"Pintu teater tiga telah dibuka. Para penonton yang sudah memiliki tiket dipersilakan untuk memasuki  ruang teater."
Pernah dengar dong pemberitahuan di atas? Bagi penikmat film tentu sudah tidak asing dengan suara tersebut. Suara pemberitahuan dari  dalam bioskop saat kita hendak menonton film. Suara yang sangat khas dan tidak asing di telinga.
Orang yang mengisi suara tersebut biasa disebut sebagai dubber. Sebuah profesi yang mengandalkan teknik suara yang luar biasa. Nah, Ketapels dan Koteka akhir pekan kemarin mengundang seorang dubber untuk berbagi kisahnya sebagai seorang dubber dalam Bincang Inspiratif.
Mba Tami begitu saya memanggil Utami Isharyani sebagai narasumber kali ini. Ia telah lama mengenal yang namanya dubber. Namun baru tertarik untuk menggeluti dunia tersebut saat booming telenovela yang berasal dari Amerika Latin. Yang mana nama Maria Mercedes, Ferguso, dan Marimar begitu populer di zamannya.
Telenovela tersebut berasal dari Amerika Latin. Bahasa yang kita dengar adalah percakapan bahasa Indonesia. Rupanya dialih bahasakan. Nah, para pengisi suara tokoh-tokoh tersebut disebut dubber.
Sementara suara yang kita dengar di iklan-iklan radio dan televisi, Itu merupakan suara para voice over talent. Bukan sepenuhnya suara seorang dubber. Meski sama-sama terkait suara. Apa bedanya?
Kalau voice over talent lebih ke naratif. Sementara dubber lebih menekankan pada emosi, ekspresi, dialek, dan aksen yang disesuaikan dengan gerak bibir  dari visual yang ditampilkan pada layar.
Seperti itu gambaran perbedaannya. Nah, Mba Utami merasakan dua profesi tersebut. Tidak secara instan. Sebab butuh waktu 1 tahun untuk ia bisa disebut dubber atau voice open talent. Ada pelatihan  dan workshop khusus.
Sekarang ini sudah banyak pelatihan terkait dunia sulih suara. Proses dubbing pun lebih enak kata Mba Tami.
"Kalau dulu saat sulih suara yang membutuhkan banyak dubber sekaligus dalam satu ruangan, salah  satu orang melakukan kesalahan maka semua mengulang dari awal."
"Sekarang tidak begitu. Dengan teknologi digital yang baru cukup memangkas saja bagian yang salah untuk kemudian dirapikan lagi."

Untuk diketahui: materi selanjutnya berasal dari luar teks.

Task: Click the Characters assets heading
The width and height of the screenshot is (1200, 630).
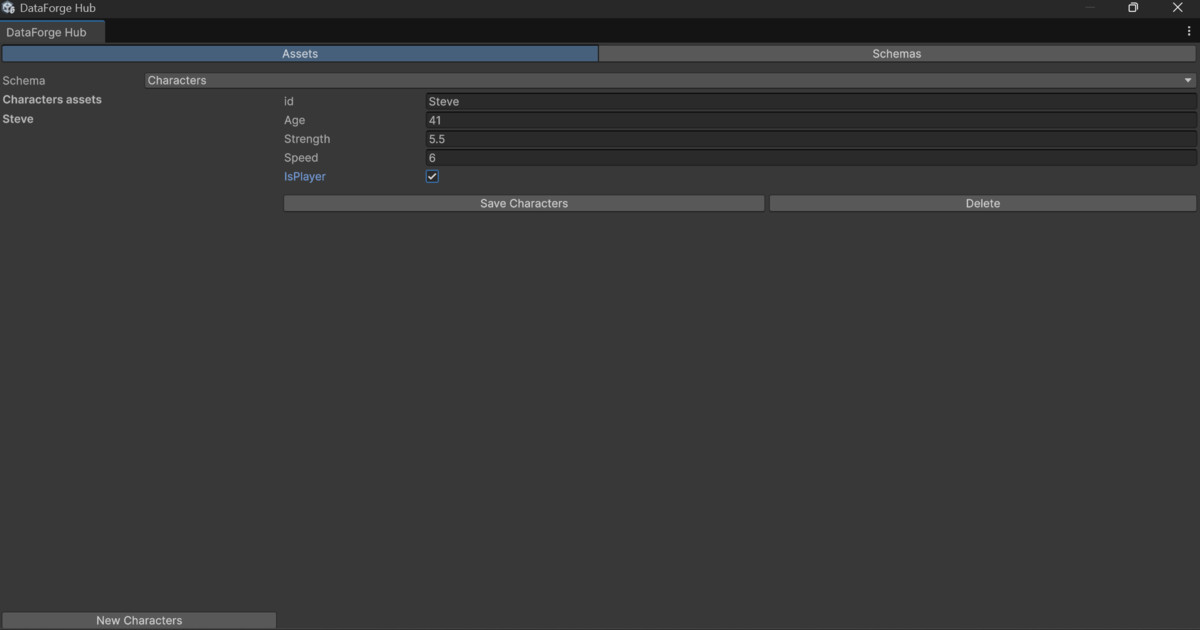Action: (x=52, y=99)
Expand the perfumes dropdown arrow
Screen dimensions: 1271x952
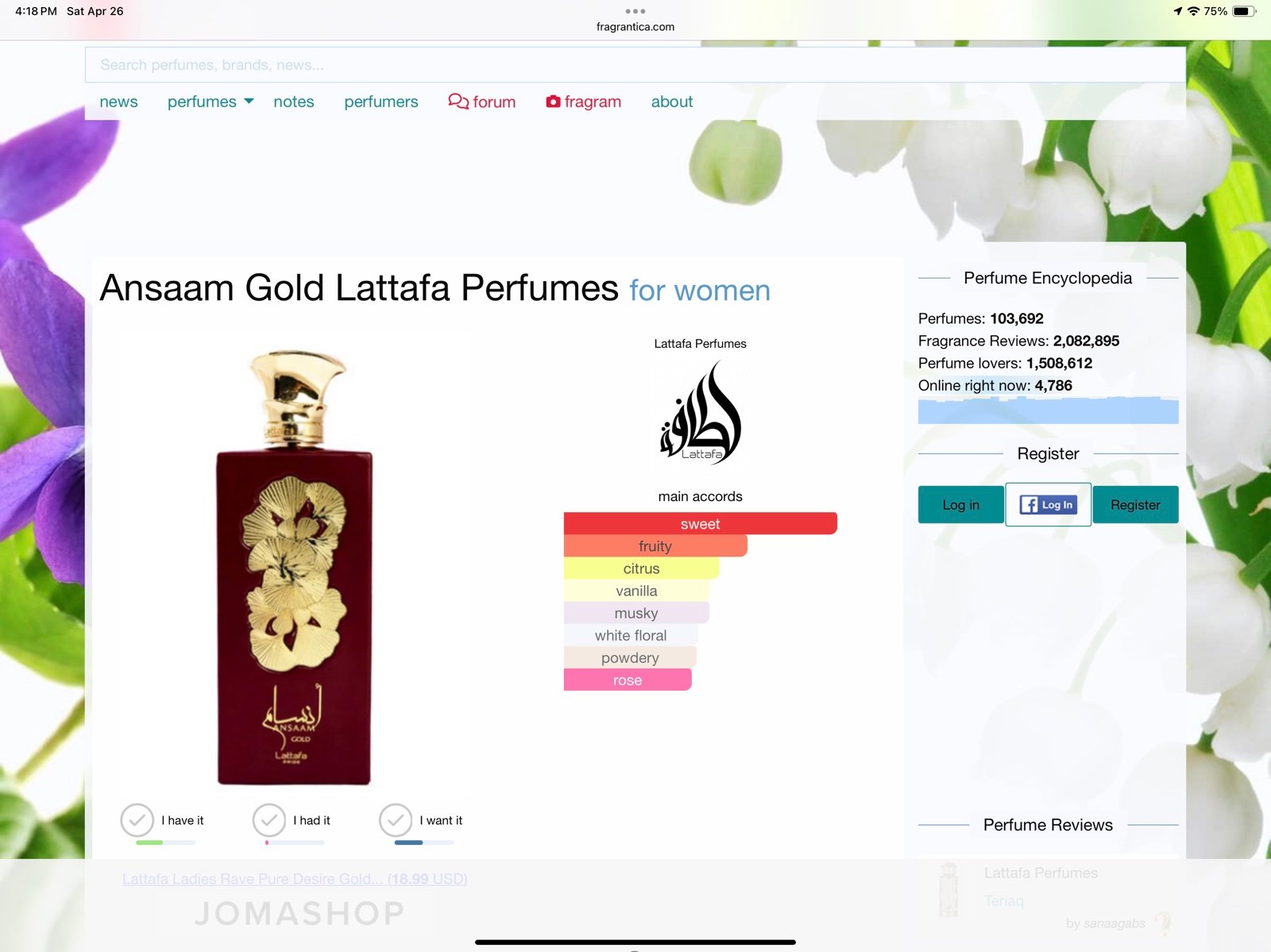tap(249, 101)
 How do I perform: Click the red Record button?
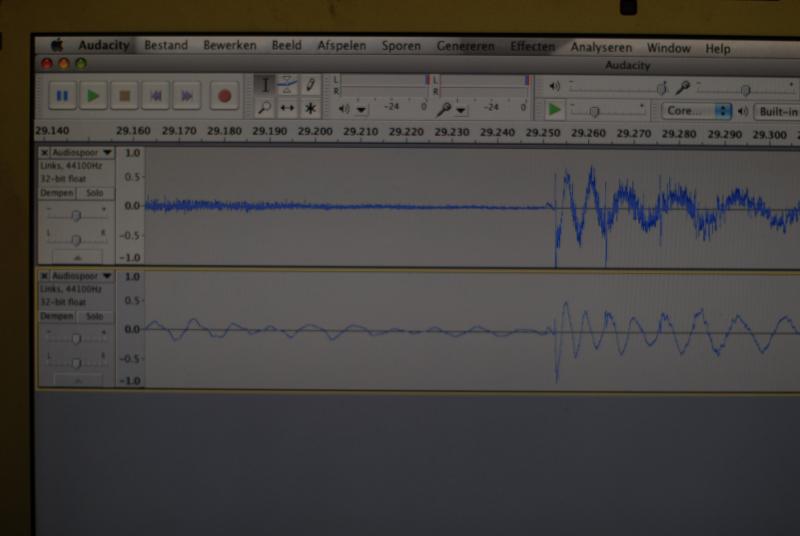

Demikian penjelasan Mba Tami. Ada sisi enak dan tidak enaknya juga dari profesi sebagai dubber. Namanya juga pekerjaan. Dimana-mana pasti ada suka dukanya.
Saking menghayatinya sebuah peran yang ia isi suaranya, sampai di rumah masih terbawa perasaan.
Soal tikung menikung job juga ada. Pokoknya ada saja. Berhubung senang dengan dunia tersebut maka asik-asik saja menjalaninya. Yang terpenting dari profesi dubber dan voice over talent adalah bagaimana kita menjaga kualitas suara. Air dingin dan gorengan harus dihindari. Tidak boleh tidak.
Sayangkan sudah senang-senang terima job malah diganti orang lain karena suara kita bermasalah.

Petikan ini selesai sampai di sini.